I'm feeling fine and have split the pills into 25 mg doses  if I need them. that is a really tiny amount and should be comfortable. I will take 150 mg of Pregablin daily and report back.

thank you for your concern but I've got this.
Title: Re: still withdrawing AGAIN!
Post by: Esoteric Anhydride on October 16, 2017, 11:01:17 AM
50mg tramadol?

What was your starting dose in comparison to your methadone dose?

I have access to tramadol, never really figured it was worth a shit, and honestly it makes me a little nervous.
Title: Re: still withdrawing AGAIN!
Post by: Chip on October 16, 2017, 12:32:05 PM
100 mg Tramadol for about 5 weeks then 200 mg Tramadol SR + a few 5 mg Oxycodone IR daily for about 2 weeks.

then one 600 mg Tramadol "fun" dose then dropped to 100 mg in 3 days (WD kicked in) then to 50 daily and today, NOTHING but on 25 mg Meth so that defers any issues.

equivalent to 5 mg Methadone.

I hear ya, Trams are an SSRI but my 600 mg + 5 mg Oxycodone dose had me nodding so it's not all bad.
Title: Re: still withdrawing AGAIN!
Post by: Esoteric Anhydride on October 17, 2017, 07:56:43 AM
You know about Serotonin Syndrome, right?

Not %100 sure, but I suspect tram and tweak might be a risky combo for this reason -- and I am for sure %100 that you don't want to deal with that mess, so be careful my friend.
Title: Re: still withdrawing AGAIN!
Post by: Chip on October 17, 2017, 08:31:31 AM
You know about Serotonin Syndrome, right?

Not %100 sure, but I suspect tram and tweak might be a risky combo for this reason -- and I am for sure %100 that you don't want to deal with that mess, so be careful my friend.

yep. I stopped my 5-HTP and am down to 25 mg and will be off by the end of the week. no brain zaps, no misery. Lyrica is holding me well.

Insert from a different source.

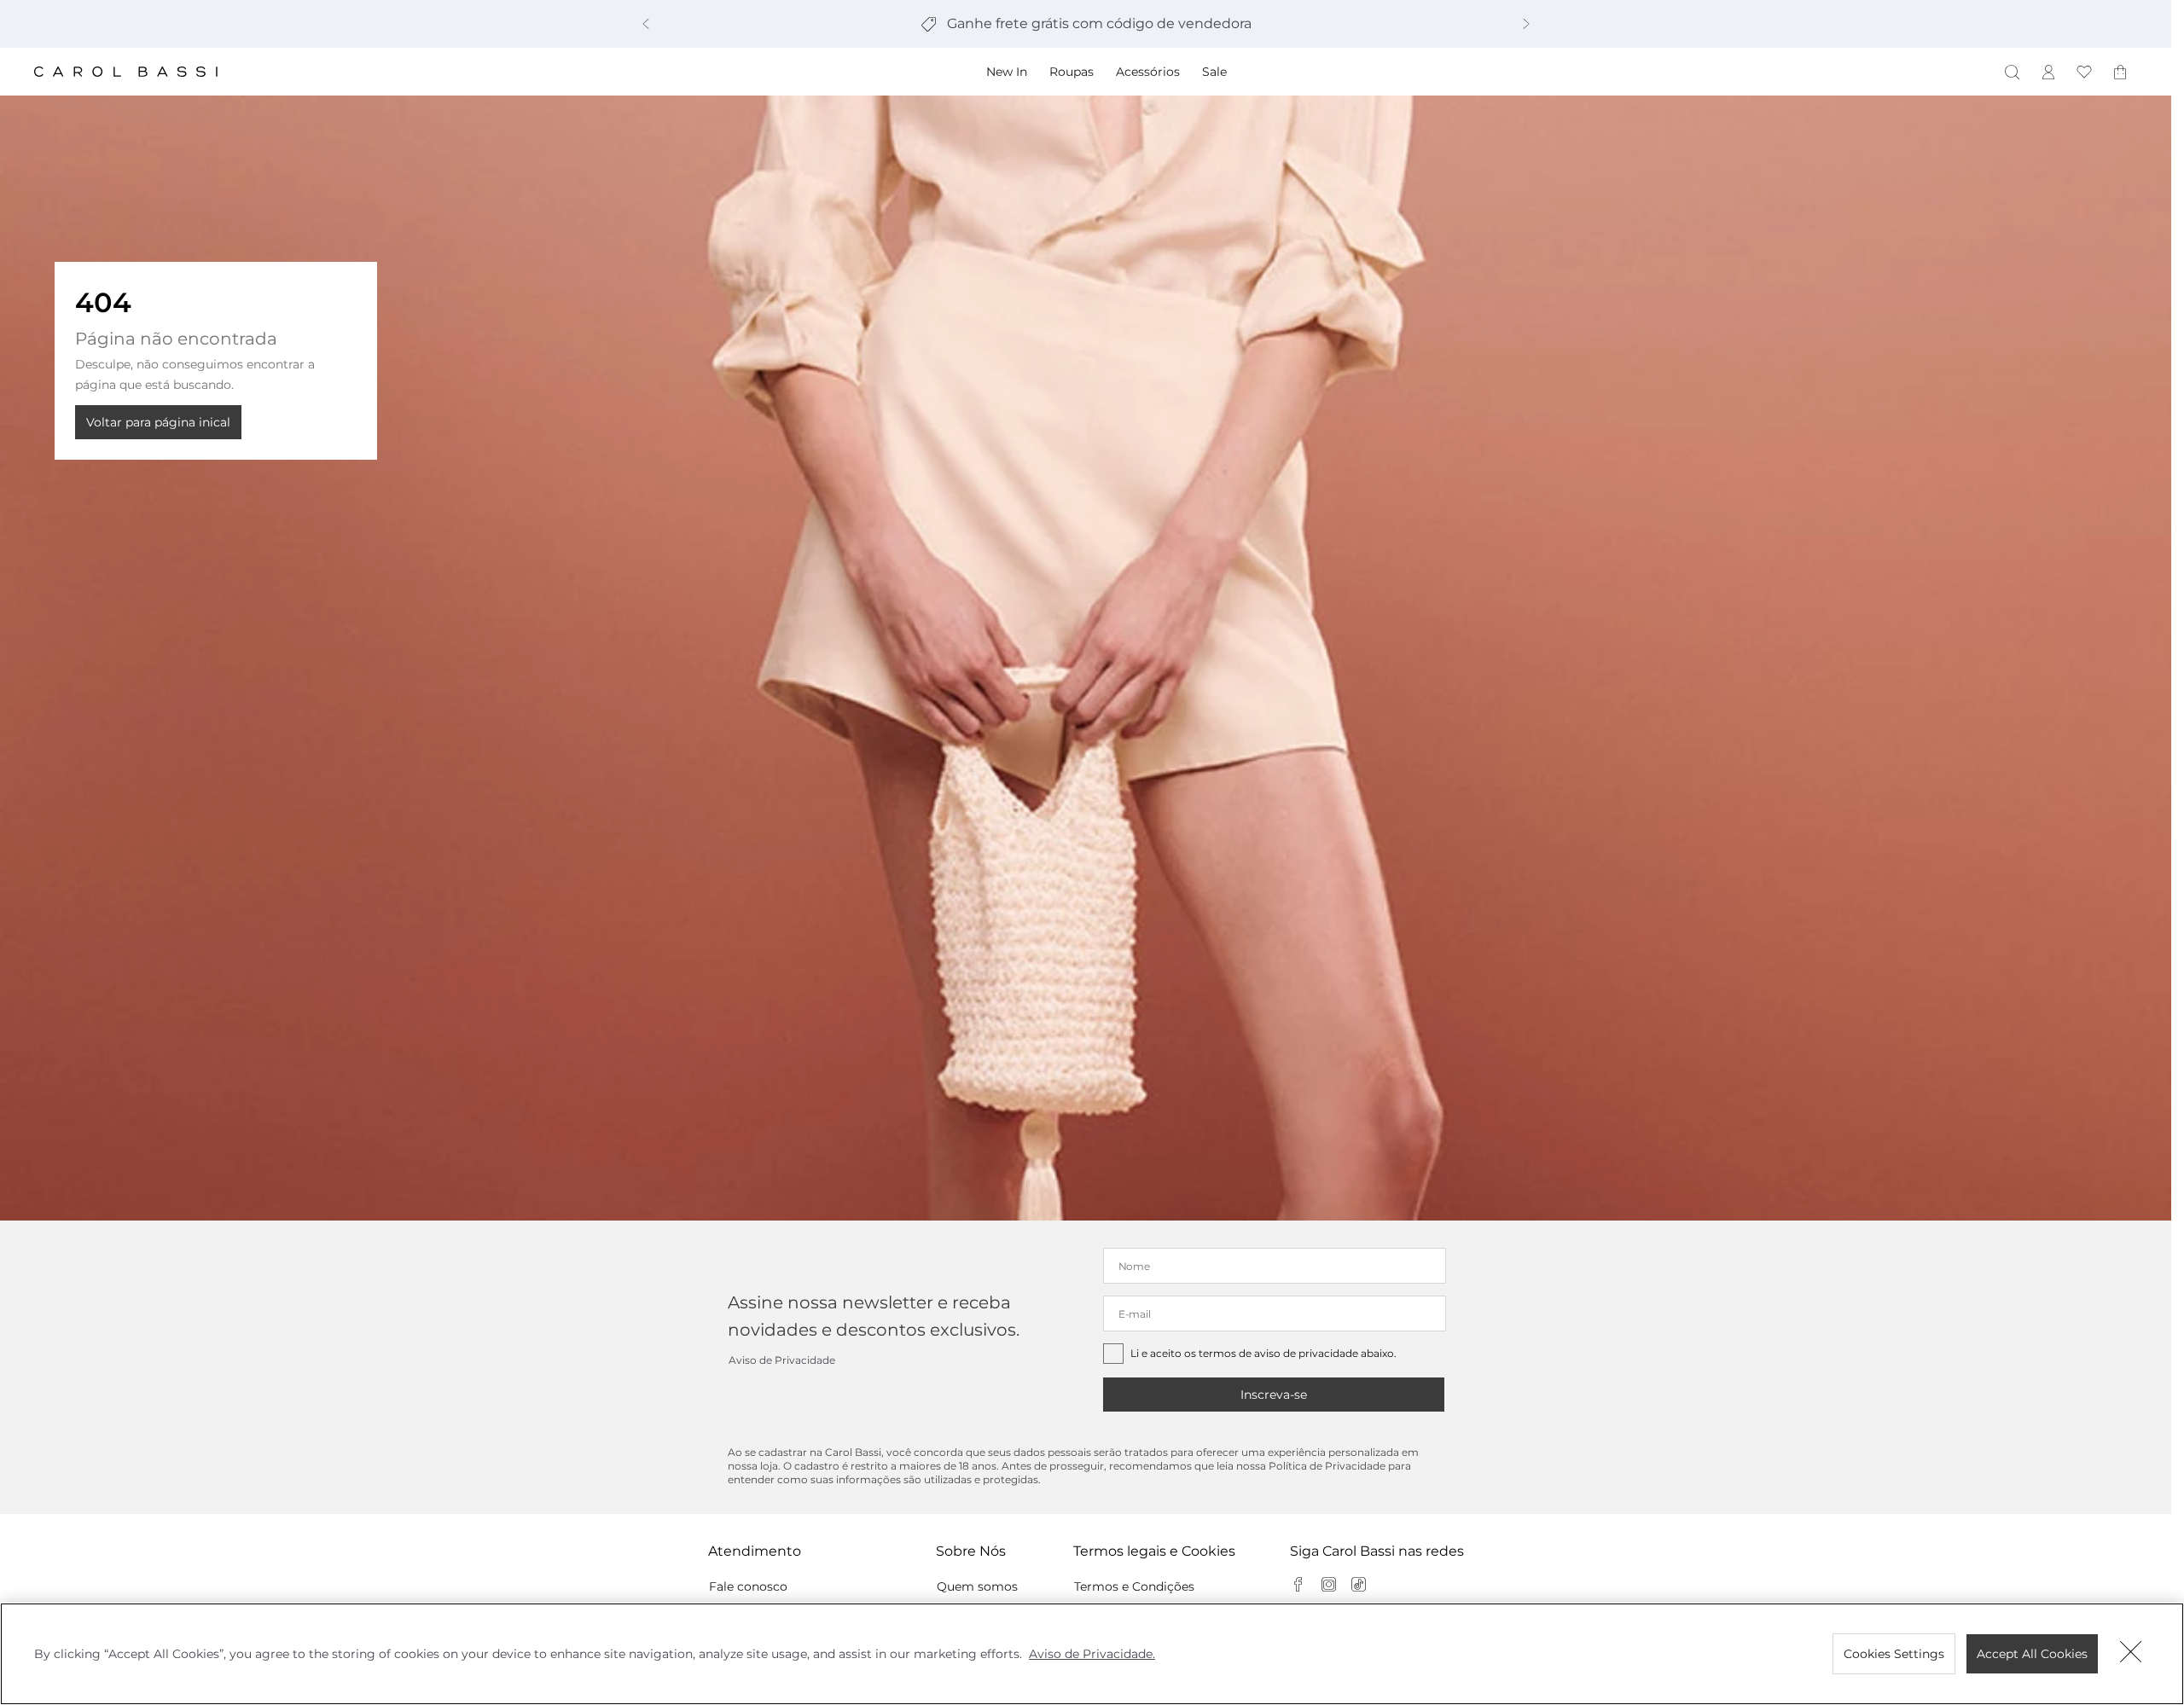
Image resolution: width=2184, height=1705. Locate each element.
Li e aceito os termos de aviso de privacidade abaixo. (1263, 1353)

I appreciate the concern and am being quite careful despite not being on it for too long. they know my history and weren't prepared to prescribe oxys (except for one script) but the neuropathic properties of the drug made it a good choice for burns patients.
Title: Re: still withdrawing AGAIN!
Post by: Chip on November 02, 2017, 02:22:21 AM
FINALLY (it took longer than i anticipated, as usual)  -- *burp* + *ahCHoo* ... stomach almost settled down and now i'm up for for weeks of sneezing though  :(

still, they are GREAT for pain and my pain is now gone too.

another tiny opioid detox completed and I am now at the thin end of an Olanzapine detox since i'm in the rhythm.

 

 
Title: Re: still withdrawing AGAIN!
Post by: op8world on November 02, 2017, 02:04:08 PM
weeks of sneezing & yawning I'd guess.  Somehow these symptoms irritate me tremendously.  I got used to never sneezing or yawning.  3 weeks off the morph and homebake, I can't go an hour without sneezing & yawning.  Sometimes the yawning hits every minute for a 15 min stretch.  It's like I have to become human all over again.

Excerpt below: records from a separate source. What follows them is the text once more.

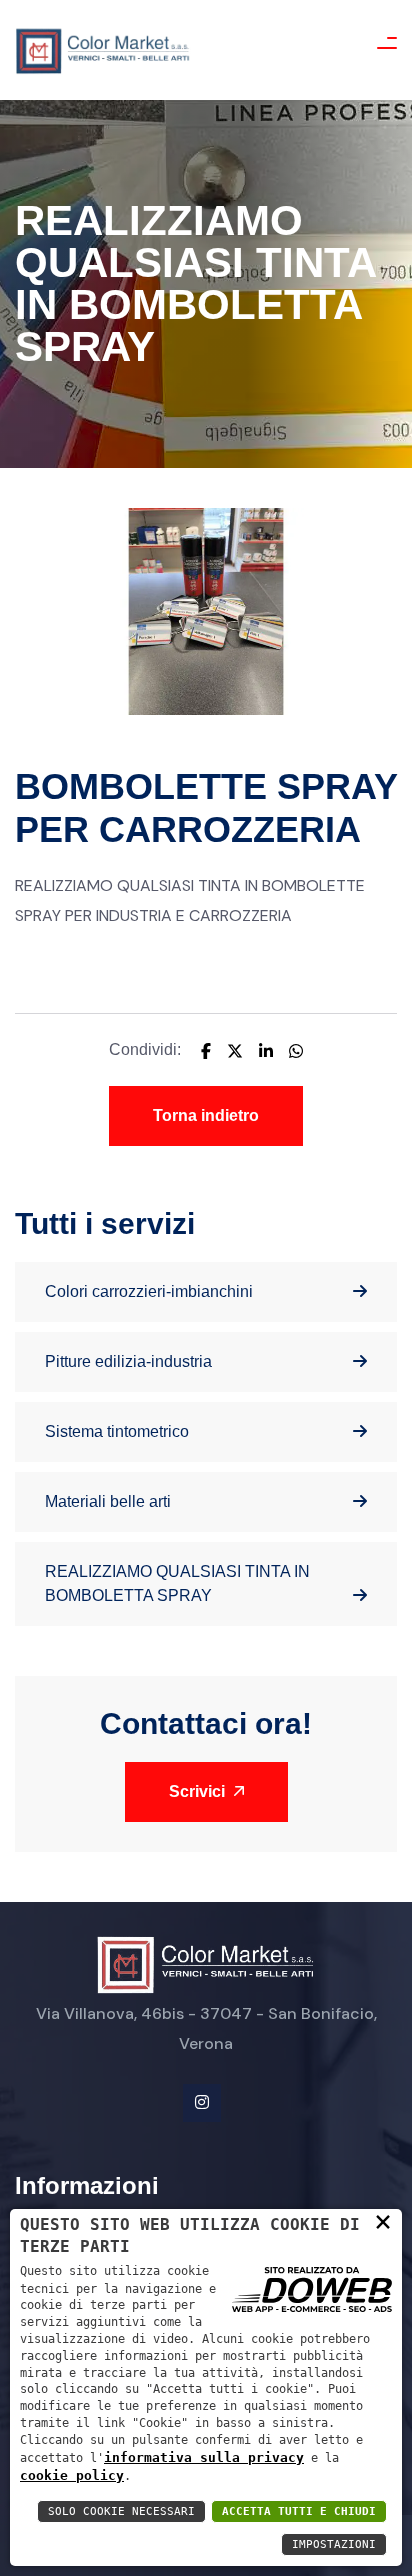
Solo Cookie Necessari (121, 2511)
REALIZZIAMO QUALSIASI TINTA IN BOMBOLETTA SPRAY (177, 1583)
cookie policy (72, 2475)
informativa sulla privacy (204, 2457)
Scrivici (199, 1791)
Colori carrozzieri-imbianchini (149, 1291)
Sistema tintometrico (117, 1431)
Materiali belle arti (108, 1501)
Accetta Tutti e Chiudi (299, 2511)
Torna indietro (206, 1115)
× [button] (383, 2221)
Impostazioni (334, 2544)
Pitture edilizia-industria (128, 1361)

I notice the WD brought on by tiny bits as well.  I found a few barely viable cottons after 10 days clean (probably ~ 5- 10mg).  I'm not even positive I felt it.  I had to try to convince myself that I was feeling some relief, but I'm unsure I noticed any relief at all.  Sadly, that small dose was enough to bring on a fresh wave of WD symptoms 8 hours later that lasted through the next day.  The new symptoms offered misery far outweighing the tiny dose that barely moved the needle.  At this point, I'm back to the normal symptoms. Length of habit definitely impacts how easily we re-enter wd.  It's almost like the body is primed for it.  It's been in WD so many times, that it knows exactly what to do as opiates leave the body.  We are tuned in to the symptoms we know are coming.
Title: Re: still withdrawing AGAIN!
Post by: Chip on November 02, 2017, 03:08:33 PM
length AND size of habit - as stated wisely, decades of (shooting) Methadone has taken a massive toll on me.

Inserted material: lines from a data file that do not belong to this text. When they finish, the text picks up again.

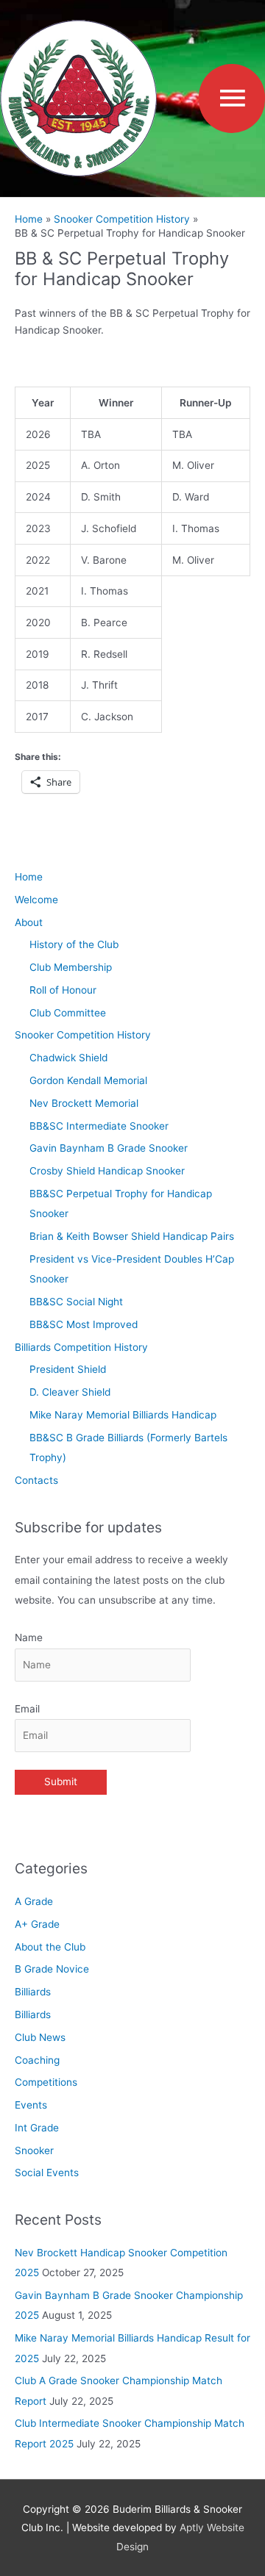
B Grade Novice (52, 1969)
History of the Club (74, 944)
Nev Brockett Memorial (83, 1103)
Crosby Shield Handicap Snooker (107, 1171)
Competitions (46, 2082)
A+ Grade (37, 1924)
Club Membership (70, 967)
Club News (40, 2037)
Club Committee (67, 1013)
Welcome (36, 899)
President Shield (67, 1369)
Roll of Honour (62, 990)
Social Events (47, 2172)
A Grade (34, 1901)
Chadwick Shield (68, 1057)
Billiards (33, 1992)
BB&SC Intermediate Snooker (99, 1126)
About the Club (50, 1947)
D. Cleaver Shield (69, 1392)
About (29, 922)
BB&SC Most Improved (83, 1324)
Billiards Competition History (81, 1347)
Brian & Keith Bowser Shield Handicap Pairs (131, 1236)
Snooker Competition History (83, 1035)
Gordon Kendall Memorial (88, 1080)
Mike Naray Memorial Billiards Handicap (122, 1415)
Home (29, 877)
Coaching (37, 2060)
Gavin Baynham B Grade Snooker (108, 1148)
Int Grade (37, 2128)
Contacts (36, 1480)
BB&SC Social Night (76, 1301)
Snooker (34, 2150)
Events (31, 2105)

it's like being punched in the same spot for years. YEARS.

you only have to bump it or touch and it hurts.

our bodies get SO used to dealing with the opiate threat that it pounces on that issue, adjusts rapidly which results in our ensuing withdrawal.

in fairness to our bodies, they are only trying to offset the impact of perceived high levels of endorphins that could even kill us by means of respiratory depression.

I only have to think about an opiate and I break out into a cold sweat.

I once spent a bit of time in a particular room where I was in withdrawals and I remember walking into it (when well) and starting to feel uncomfortable.

of course, I must add that I am in my mid 50's and not at all opiate naive.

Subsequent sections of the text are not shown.